I wanted to say more, but I couldn’t. I wanted to talk about will power and how life could be — well, beautiful. I wanted to say that it was all within; but was it? or rather, wasn’t that exactly the trouble? And I wanted to promise that I would never fail him again. But it would all have sounded –empty words and lies. (92)


Recognizing his lack of compassion, the narrator ultimately sees Sonny’s implicit humanity.


Thus, when accompanying him to the nightclub “[squeezing] through the narrow, chattering, jam-packed bar to the entrance” with “all that atmospheric lighting,” it is interesting to note that nowhere in the description of the setting is the mention of smoke (94). With the brothers’ new understanding of one another, the smoke literally fades, and even in a barroom atmosphere it is unnoticeable to the narrator as he observes “Sonny’s world. Or, rather: his kingdom” (94).


Baldwin’s story of “Sonny’s Blues,” the story of ultimate salvation, ends in a very clear field of vision.
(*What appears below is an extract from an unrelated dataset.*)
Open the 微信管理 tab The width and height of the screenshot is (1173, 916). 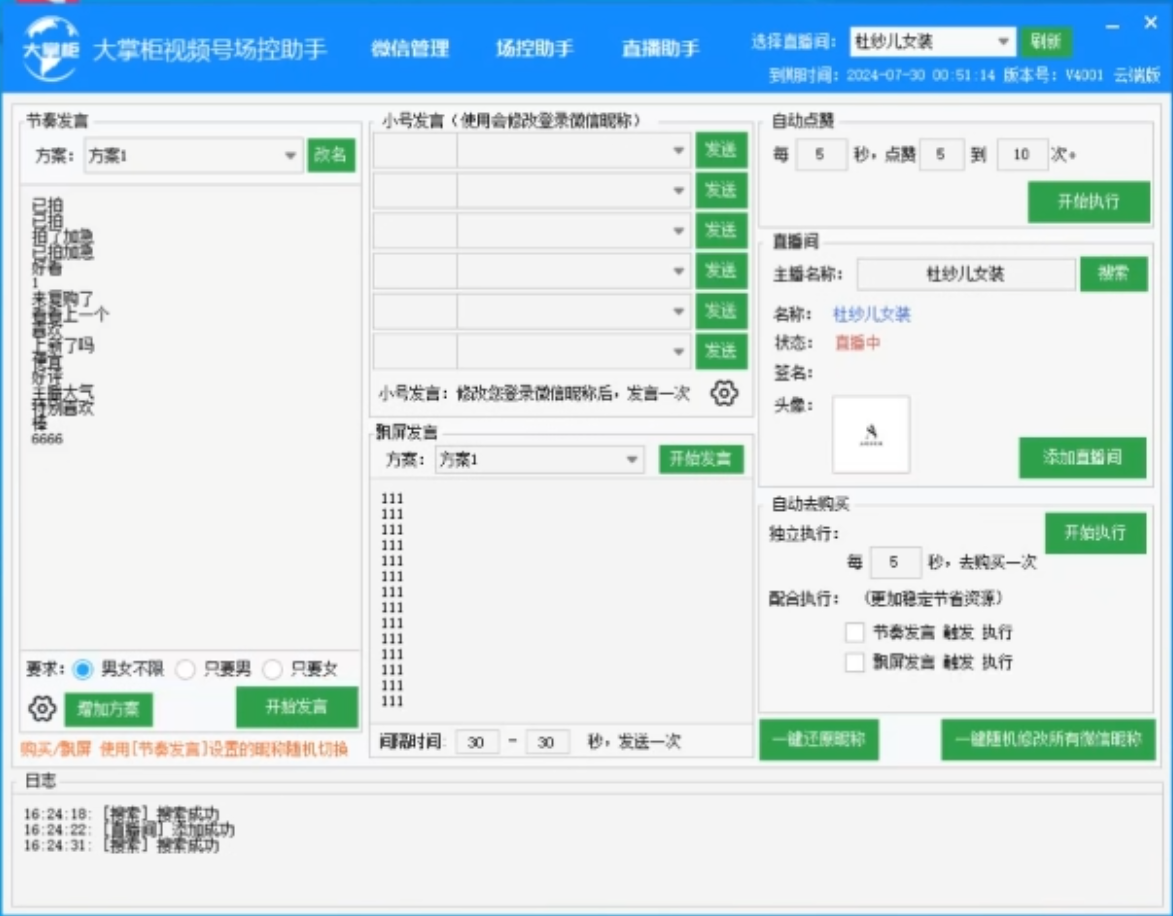point(410,48)
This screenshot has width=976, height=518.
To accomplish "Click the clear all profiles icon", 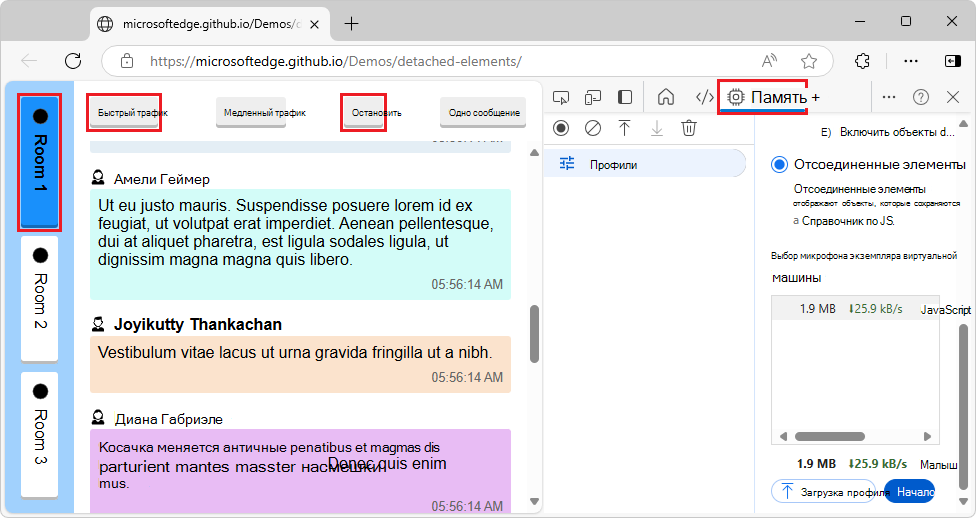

Having finally been able to comprehend and accept one another, the smoke between the brothers dissipates, and clarity is reached. The narrator passively observes Sonny’s musical triumph. Baldwin achieves the greatest effect by first allowing the reader to view life through the cloudy film of his characters’ lives. Each of their personal withdrawals and withholdings of emotion is accented by their communication through this seemingly perpetual smoke. When Baldwin clears the air, in a literary sense, at the conclusion of the story, there is a very real, refreshing feeling of honesty and openness that might not have been achieved without the integral part that cigarette smoke plays throughout. It is this masterful device that allows the reader to almost unconsciously experience the discomfort of the murky discord and the comfort of resolution. When “the smoke is cleared,” the reader can not only observe but also experience and feel.


Bibliography


Work Cited


Baldwin, James. “Sonny’s Blues.” The Story and Its Writer: An Introduction to Short Fiction.


Comp. Ann Charters. Fourth Edition. Boston: Bedford, 1995. 74 – 97.